Bu konu hakkında daha fazla bilgiye buradan ulaşabilirsiniz.
4. Adım: Tazelenin
Artık sağlıksız yiyecekleri mutfaktan çıkardığımıza göre, taze ve sağlıklı yiyecekleri almanın vakti geldi.
Taze Mahsüller: Nişasta içermeyen sebzeler, antioksidan kaynağı dutlar, uzun ömürlü kuruyemişler. Eğer mümkünse, organik, mevsiminde ve yerel yiyecekleri tercih edin.
Organik pazarlar, tüketici kooperatifleri ile iletişime geçebilir, hatta bazı sebze ve meyveleri kendiniz bile yetiştirebilirsiniz.
Sağlıklı beslenme ile ilgili içeriklerimize buradan göz atabilirsiniz.

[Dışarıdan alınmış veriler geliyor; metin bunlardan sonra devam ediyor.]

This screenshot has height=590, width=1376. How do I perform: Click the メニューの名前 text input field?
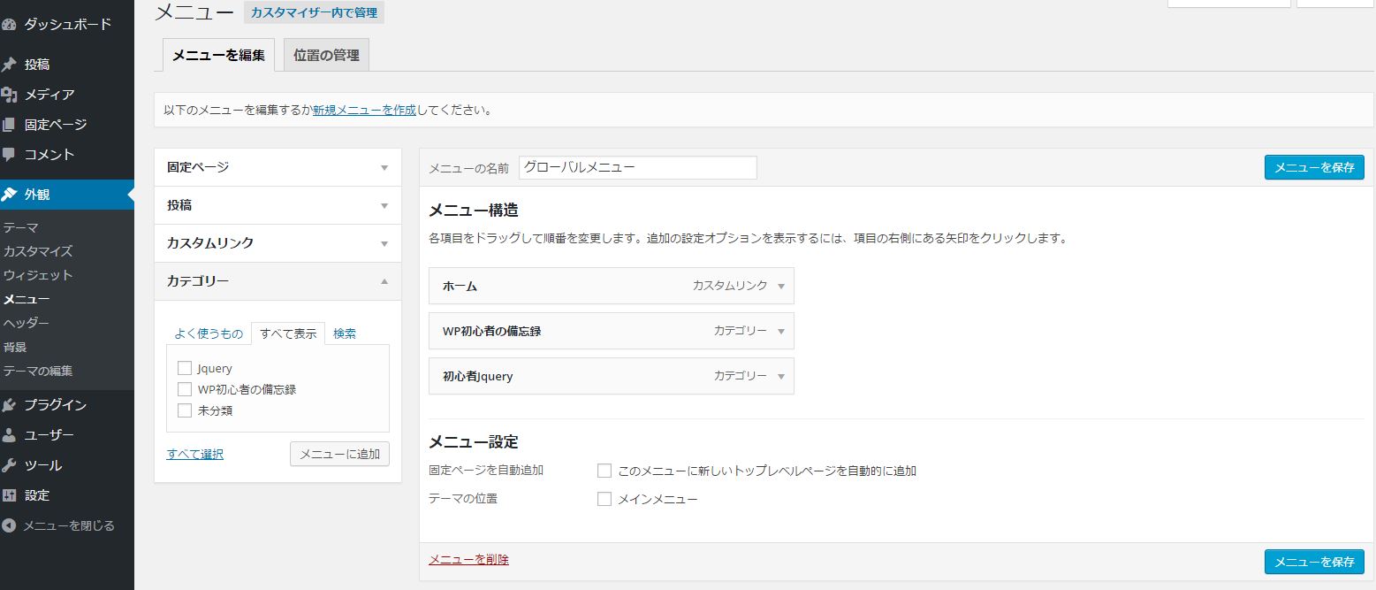(637, 167)

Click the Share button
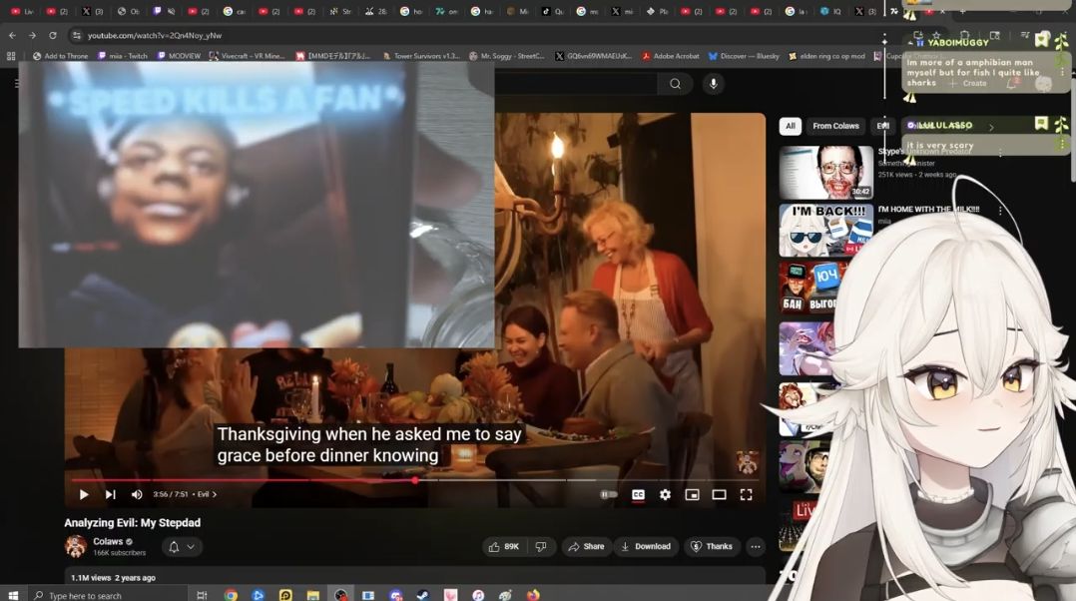(586, 546)
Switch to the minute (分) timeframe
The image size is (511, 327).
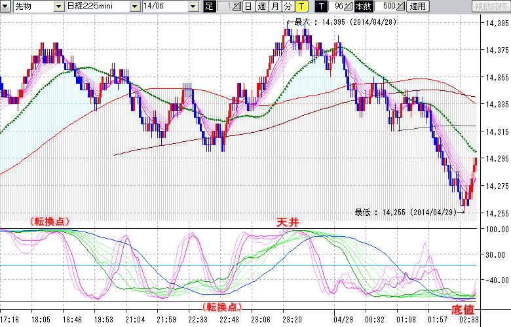pyautogui.click(x=288, y=7)
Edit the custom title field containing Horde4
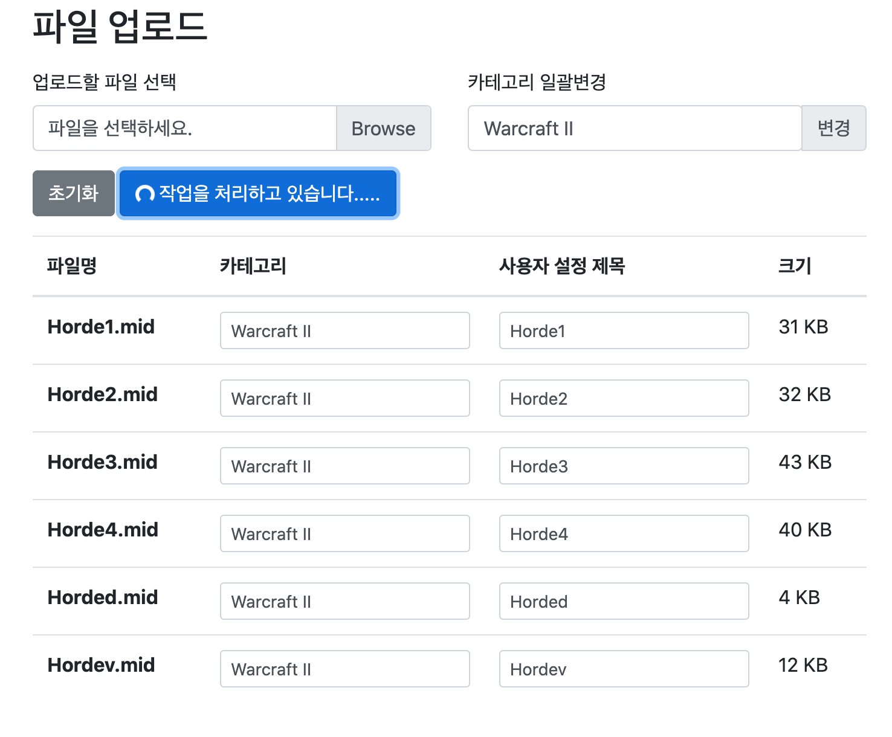 pos(624,533)
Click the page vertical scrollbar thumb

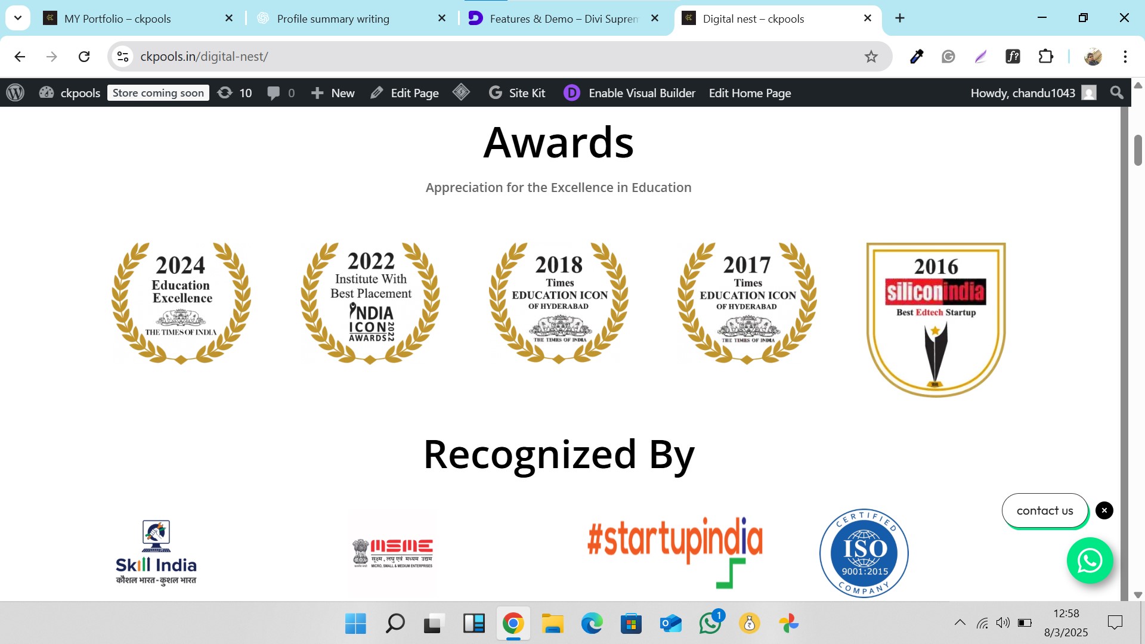click(1137, 150)
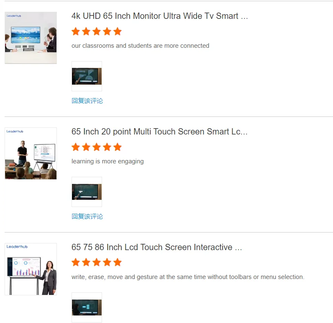
Task: Click 回复该评论 under the second review
Action: (x=87, y=217)
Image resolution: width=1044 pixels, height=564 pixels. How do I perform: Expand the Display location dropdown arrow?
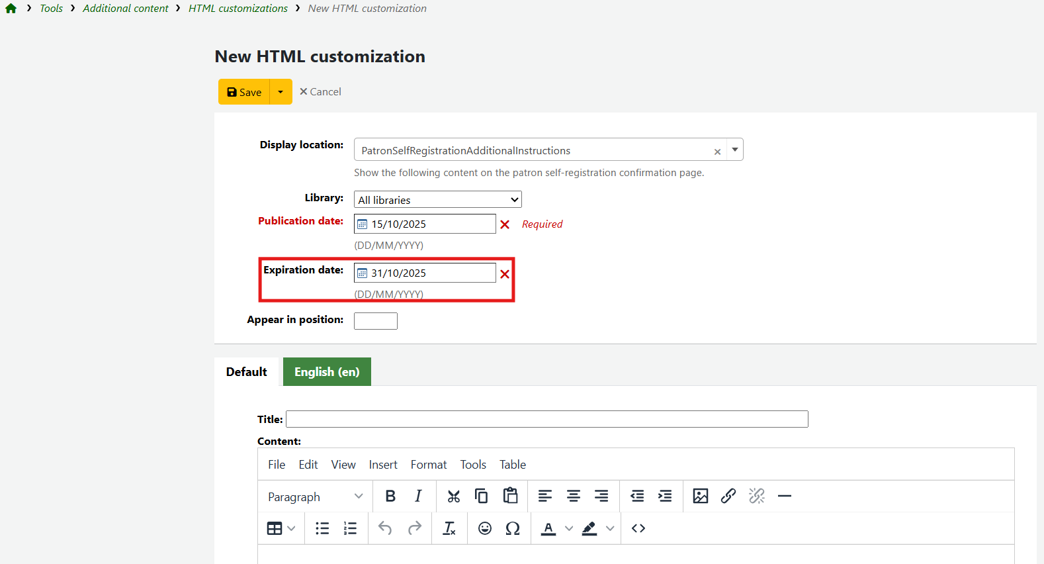click(734, 150)
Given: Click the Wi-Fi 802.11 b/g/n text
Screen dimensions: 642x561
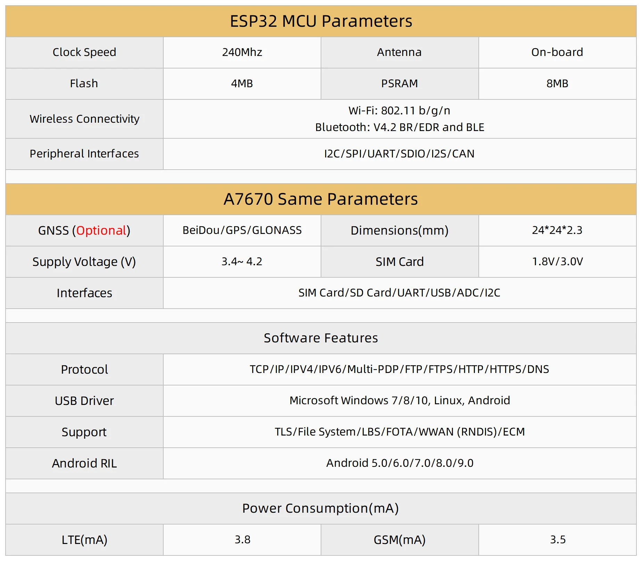Looking at the screenshot, I should (400, 111).

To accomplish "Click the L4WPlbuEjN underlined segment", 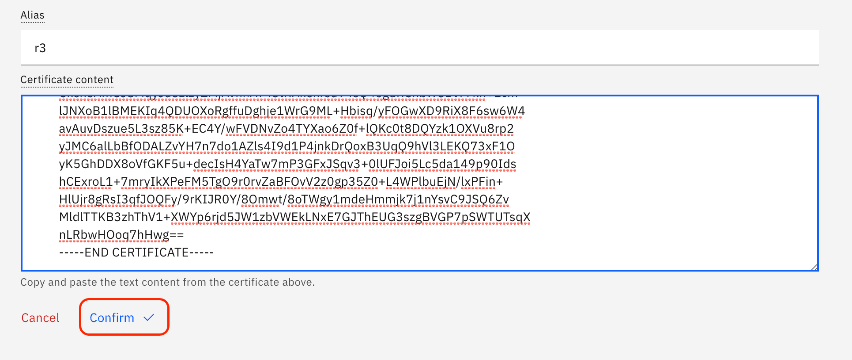I will 421,182.

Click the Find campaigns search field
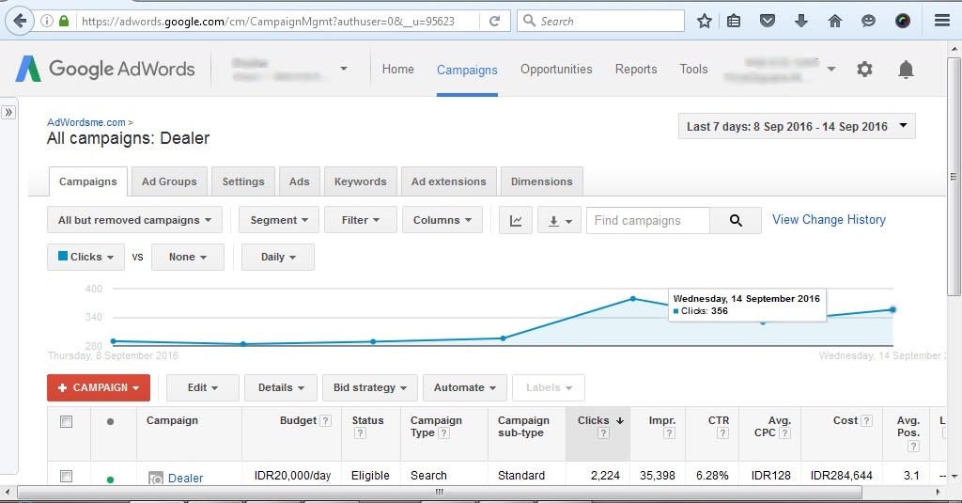point(647,220)
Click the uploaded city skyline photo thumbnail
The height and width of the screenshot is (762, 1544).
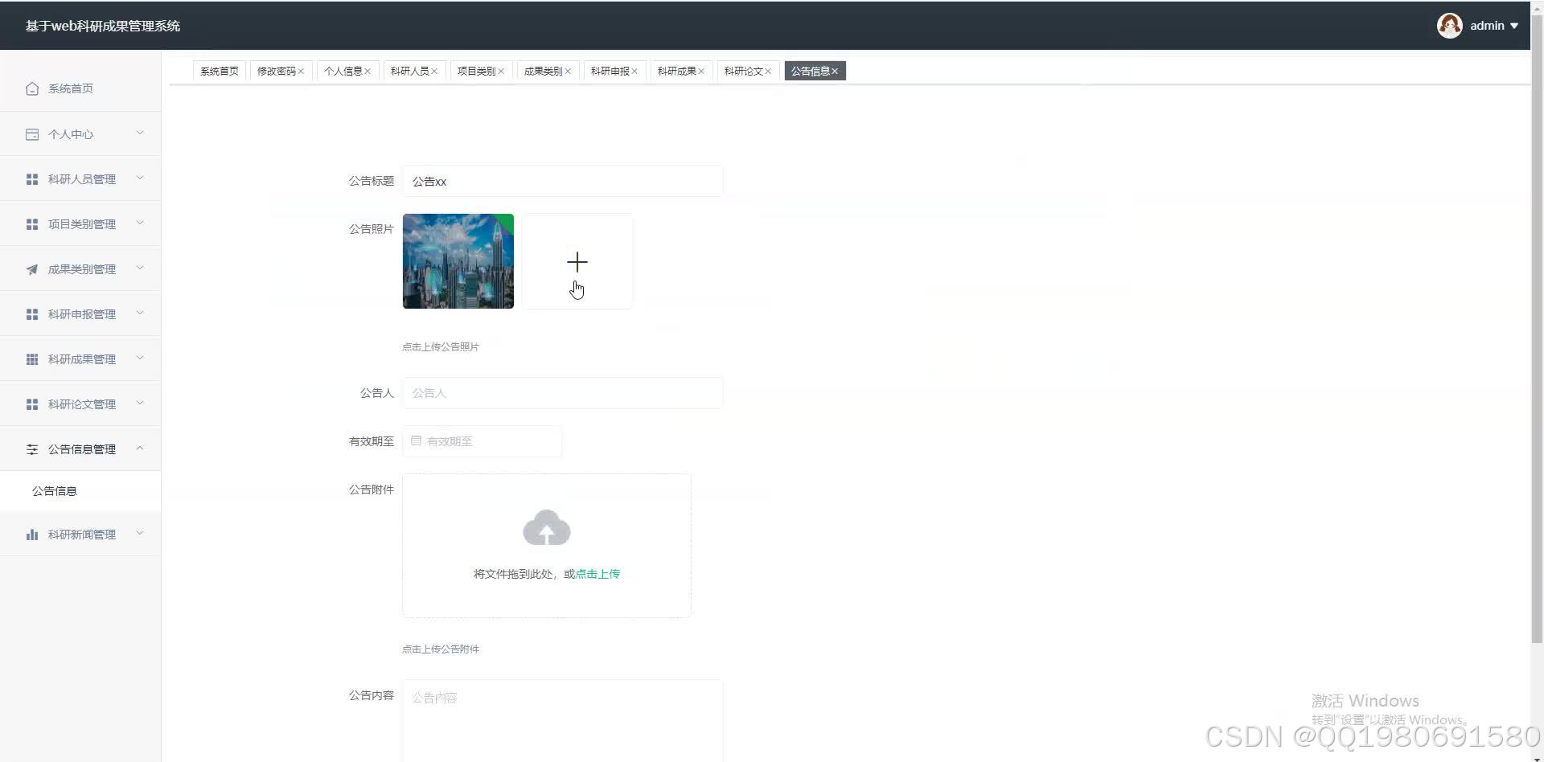458,260
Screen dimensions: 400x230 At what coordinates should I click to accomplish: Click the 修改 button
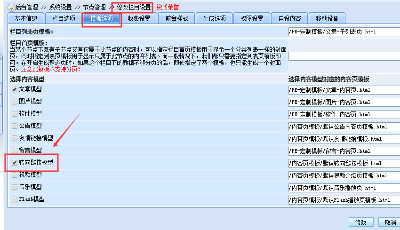[x=361, y=222]

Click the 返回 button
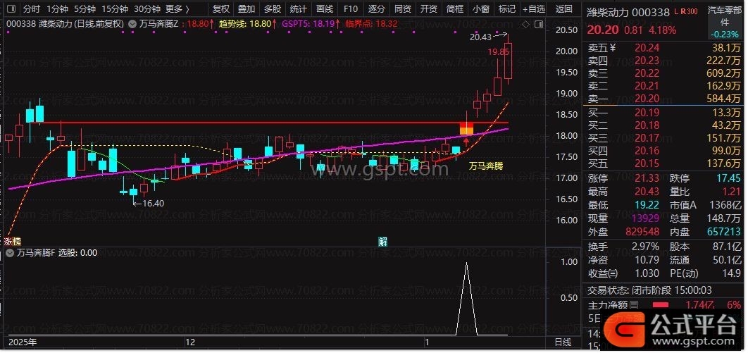[564, 8]
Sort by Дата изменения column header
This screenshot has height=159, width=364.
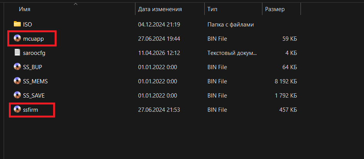(x=160, y=9)
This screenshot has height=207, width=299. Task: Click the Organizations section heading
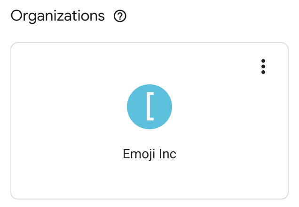point(57,16)
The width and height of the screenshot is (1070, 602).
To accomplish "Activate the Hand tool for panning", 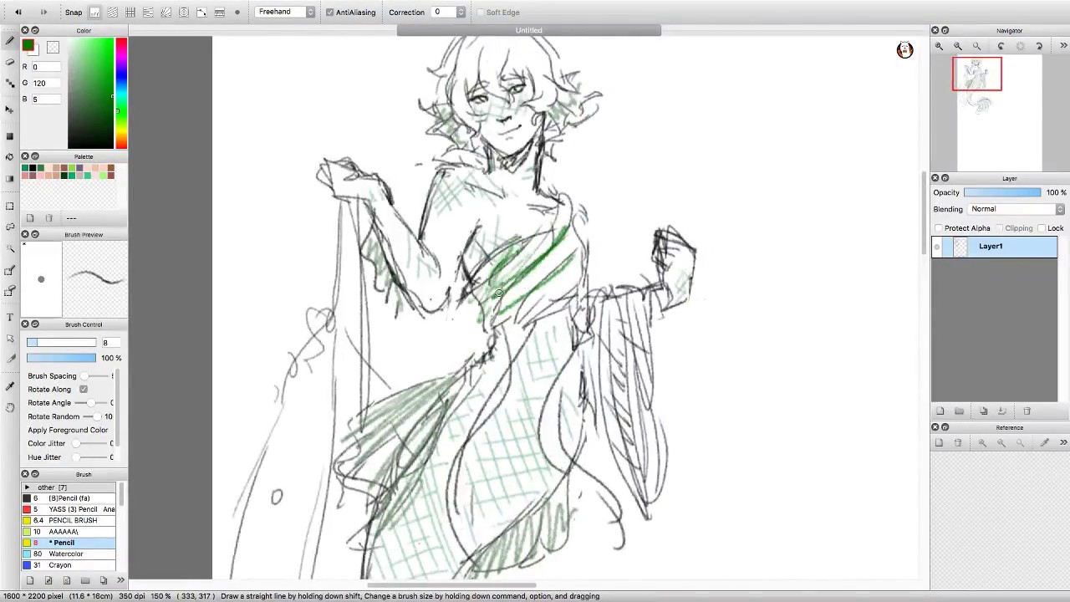I will click(10, 405).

Baharatlar, Şifalı otlar, Çeşniler: Kendinizin yetiştirebileceği veya güvendiğiniz kaynaklardan temin edebileceğiniz bu tat güçlendiricilerin değerini zaten Anadolu mutfağı da çok yakından tanıyor.
Sebzeleriniz ve diğer yiyecekleriniz ile yapacağınız yemeklerin en yakın dostu bu 3’lü olacaktır.
Protein: Et tüketiminin çevreye verdiği zararın yanında etik kısmı da detaylı olarak tartışılmakta. “Proteini ne yapacağız peki” diyenlerin hemen ete koşmasına gerek yok bu içeriklerimizde protein içeren sebze meyvelere göz atabilir, karbon ayakizinizi ve vicdanınızı rahatlatabilirsiniz.